Skin cancer kills one person every hour, and the rates of invasive melanoma are rising faster than any other skin cancer.
Tanning beds give the patron a healthy tan that prevents future burning and gives the body a healthy dose of Vitamin D.
There is no such thing as a healthy tan. A tan is sun damage; the body releases melanin to protect itself from the penetrating damage caused by UV rays. All UV rays damage the dermis by causing photoaging (premature aging caused by breaking down the elastic components of the skin) and carcinogenesis (cancer caused by unprotected sun exposure through damage to the DNA of skin cells).
Skin cancer, like all cancers, only happens to the elderly.
Fifty percent of all skin cancers are diagnosed before the age of 50.
Skin Cancer is the number one killer of women ages 25 to 29.
Skin Cancer is the number two killer of women ages 30 to 35.
People with darker skin tones cannot contract skin cancer.
While people with more pigmentation (or melanin) are less likely to get skin cancer, it is possible. For example, acral lentiginous melanoma accounts for ten percent of all melanomas, and people of any skin tone can contract this form of melanoma.
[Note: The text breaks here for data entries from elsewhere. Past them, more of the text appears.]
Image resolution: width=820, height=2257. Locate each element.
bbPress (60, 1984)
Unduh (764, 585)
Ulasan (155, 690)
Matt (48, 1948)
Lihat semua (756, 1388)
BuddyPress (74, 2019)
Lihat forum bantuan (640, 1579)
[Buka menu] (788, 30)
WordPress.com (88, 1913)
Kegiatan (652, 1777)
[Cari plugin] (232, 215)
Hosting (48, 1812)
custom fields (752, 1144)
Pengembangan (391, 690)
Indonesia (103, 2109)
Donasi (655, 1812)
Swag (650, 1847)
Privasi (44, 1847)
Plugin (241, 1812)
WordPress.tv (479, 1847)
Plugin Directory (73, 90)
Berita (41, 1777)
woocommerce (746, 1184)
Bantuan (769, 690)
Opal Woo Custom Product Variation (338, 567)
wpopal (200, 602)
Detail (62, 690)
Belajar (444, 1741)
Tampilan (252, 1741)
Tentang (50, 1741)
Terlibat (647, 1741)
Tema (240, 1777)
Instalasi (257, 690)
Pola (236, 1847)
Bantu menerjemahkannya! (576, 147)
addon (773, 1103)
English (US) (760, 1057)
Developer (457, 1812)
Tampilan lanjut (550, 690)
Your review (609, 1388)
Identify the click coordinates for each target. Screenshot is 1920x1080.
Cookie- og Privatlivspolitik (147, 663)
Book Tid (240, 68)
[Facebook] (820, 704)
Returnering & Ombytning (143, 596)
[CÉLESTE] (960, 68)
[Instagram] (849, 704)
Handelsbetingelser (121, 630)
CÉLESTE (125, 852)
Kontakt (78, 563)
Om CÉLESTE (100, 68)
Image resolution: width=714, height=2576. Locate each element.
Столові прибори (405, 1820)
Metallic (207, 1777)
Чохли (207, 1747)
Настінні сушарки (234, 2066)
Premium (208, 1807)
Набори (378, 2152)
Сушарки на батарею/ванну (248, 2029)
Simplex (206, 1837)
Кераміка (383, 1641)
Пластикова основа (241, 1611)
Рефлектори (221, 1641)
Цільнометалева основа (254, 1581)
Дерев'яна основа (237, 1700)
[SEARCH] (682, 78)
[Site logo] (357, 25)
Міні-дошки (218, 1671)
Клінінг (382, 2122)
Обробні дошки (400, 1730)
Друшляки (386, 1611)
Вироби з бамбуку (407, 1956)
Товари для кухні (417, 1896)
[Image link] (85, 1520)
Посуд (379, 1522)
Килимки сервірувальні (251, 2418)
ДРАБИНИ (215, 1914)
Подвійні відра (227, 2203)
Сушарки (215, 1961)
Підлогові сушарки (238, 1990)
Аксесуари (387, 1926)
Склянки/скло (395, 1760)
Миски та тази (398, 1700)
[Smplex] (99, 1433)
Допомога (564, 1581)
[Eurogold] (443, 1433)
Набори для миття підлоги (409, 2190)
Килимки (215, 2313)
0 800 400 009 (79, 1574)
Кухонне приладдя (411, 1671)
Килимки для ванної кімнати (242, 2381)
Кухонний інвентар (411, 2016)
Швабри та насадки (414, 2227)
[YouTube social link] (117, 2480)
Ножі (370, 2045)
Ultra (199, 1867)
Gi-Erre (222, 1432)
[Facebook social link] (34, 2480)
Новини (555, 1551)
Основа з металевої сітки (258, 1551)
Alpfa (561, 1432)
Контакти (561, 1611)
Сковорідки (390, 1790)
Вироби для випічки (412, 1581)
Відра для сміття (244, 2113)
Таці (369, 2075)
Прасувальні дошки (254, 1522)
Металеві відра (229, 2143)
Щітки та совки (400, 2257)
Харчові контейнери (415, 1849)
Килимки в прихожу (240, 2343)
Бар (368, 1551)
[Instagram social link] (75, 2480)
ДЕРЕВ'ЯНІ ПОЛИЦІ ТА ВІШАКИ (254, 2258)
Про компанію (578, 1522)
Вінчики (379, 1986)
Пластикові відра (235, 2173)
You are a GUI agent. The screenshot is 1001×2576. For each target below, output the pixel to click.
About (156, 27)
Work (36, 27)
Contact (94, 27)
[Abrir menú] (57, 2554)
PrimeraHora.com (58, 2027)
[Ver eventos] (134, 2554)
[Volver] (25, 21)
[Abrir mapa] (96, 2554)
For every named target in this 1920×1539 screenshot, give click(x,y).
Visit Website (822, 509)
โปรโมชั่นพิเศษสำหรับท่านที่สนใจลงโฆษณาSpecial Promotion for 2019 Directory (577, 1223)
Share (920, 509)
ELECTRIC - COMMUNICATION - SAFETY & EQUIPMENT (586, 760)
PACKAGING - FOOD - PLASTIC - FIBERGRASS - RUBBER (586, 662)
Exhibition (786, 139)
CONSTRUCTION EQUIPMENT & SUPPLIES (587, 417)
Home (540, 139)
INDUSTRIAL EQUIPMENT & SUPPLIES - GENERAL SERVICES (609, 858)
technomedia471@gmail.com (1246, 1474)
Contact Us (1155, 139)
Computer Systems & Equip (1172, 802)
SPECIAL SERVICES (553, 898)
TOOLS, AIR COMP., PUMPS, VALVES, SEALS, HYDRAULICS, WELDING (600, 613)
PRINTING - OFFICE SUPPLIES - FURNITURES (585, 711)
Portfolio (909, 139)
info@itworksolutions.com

It is safe for me to stay in the sun because I wear sunscreen.
Sunscreen does not make sun exposure safe. It only reduces the damage done by sun exposure. Wearing sunscreen is like wearing a motorcycle helmet. If you are going to ride a motorcycle, you should wear a helmet. However, the helmet only offers partial protection in a crash. Similarly, sunscreen only offers partial protection against the damage done by the sun. With a motorcycle, the real safety question is whether or not to ride at all. The same can be said for sun exposure. The steps needed for sun safety are as follows and are listed in order of importance.
- No tanning or intentional sun exposure under any circumstances.
- Avoid direct sunlight when possible especially in the middle part of the day. If you must be outside, try to be outside early in the morning or late in the evening and seek shade when possible.
- Cover the skin with clothing.
- Apply sunscreen liberally to areas of the skin not protected by clothing. Re-apply sunscreen every two hours.